Today, the nearly 2,200 high school students in Joplin each have their own UAE-funded MacBook laptop, which they use to absorb lessons, perform homework and take tests. Across the city, the UAE is spending $5 million to build a neonatal intensive-care unit at Mercy Hospital, which also was ripped apart by the tornado.
The gifts are part of an ambitious campaign by the UAE government to assist needy communities in the United States. Motivated by the same principal reasons that the U.S. government distributes foreign assistance — to help those less fortunate and to influence perceptions among the recipients — the handouts mark a small but remarkable shift in global economic power.

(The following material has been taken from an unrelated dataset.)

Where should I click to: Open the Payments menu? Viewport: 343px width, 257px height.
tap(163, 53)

For decades, the United States has been the world’s largest provider of foreign aid, paying for the construction of schools, health clinics and vaccine programs in impoverished countries. It still is, but the level of donations has been increasing among nations with new financial clout, including China, India and oil-rich Persian Gulf states. And at least one of them now sees poor parts of the United States as worthy recipients for that same sort of assistance.

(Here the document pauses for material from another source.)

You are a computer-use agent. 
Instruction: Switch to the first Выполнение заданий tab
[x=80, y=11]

“We spot needs and we try to help,” said Yousef al Otaiba, the UAE ambassador to the United States.
During the past two years, the UAE government has paid for the construction of all-weather artificial turf soccer fields in low-income parts of New York, Los Angeles, Miami and Chicago. The embassy wants to build three more fields this year. Otaiba hopes to break ground on the first of them this spring in the Washington area, although the embassy is still in discussions with potential partners and has not settled on a location.
Otaiba said he also has promised New York Gov. Andrew M. Cuomo (D) and New Jersey Gov. Chris Christie (R) about $5 million apiece to help rebuild their jurisdictions in the wake of Hurricane Sandy.

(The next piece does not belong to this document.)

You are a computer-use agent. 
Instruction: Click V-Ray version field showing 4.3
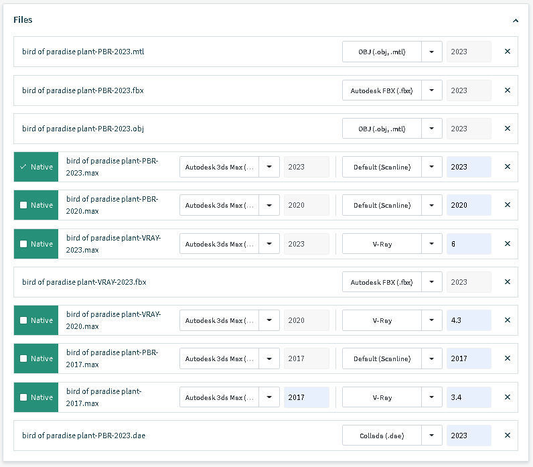[x=468, y=320]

Although U.S. hospitals and universities have long been recipients of Persian Gulf philanthropy, most of those gifts have come from the personal funds of royal family members, often to express gratitude for the education or medical care they received. Natural disasters also have prompted contributions: The UAE and Qatar, a fellow petro-wealthy Persian Gulf nation, both wrote $100 million checks to the State Department in 2005 to help with the reconstruction of the U.S. Gulf Coast after Hurricane Katrina.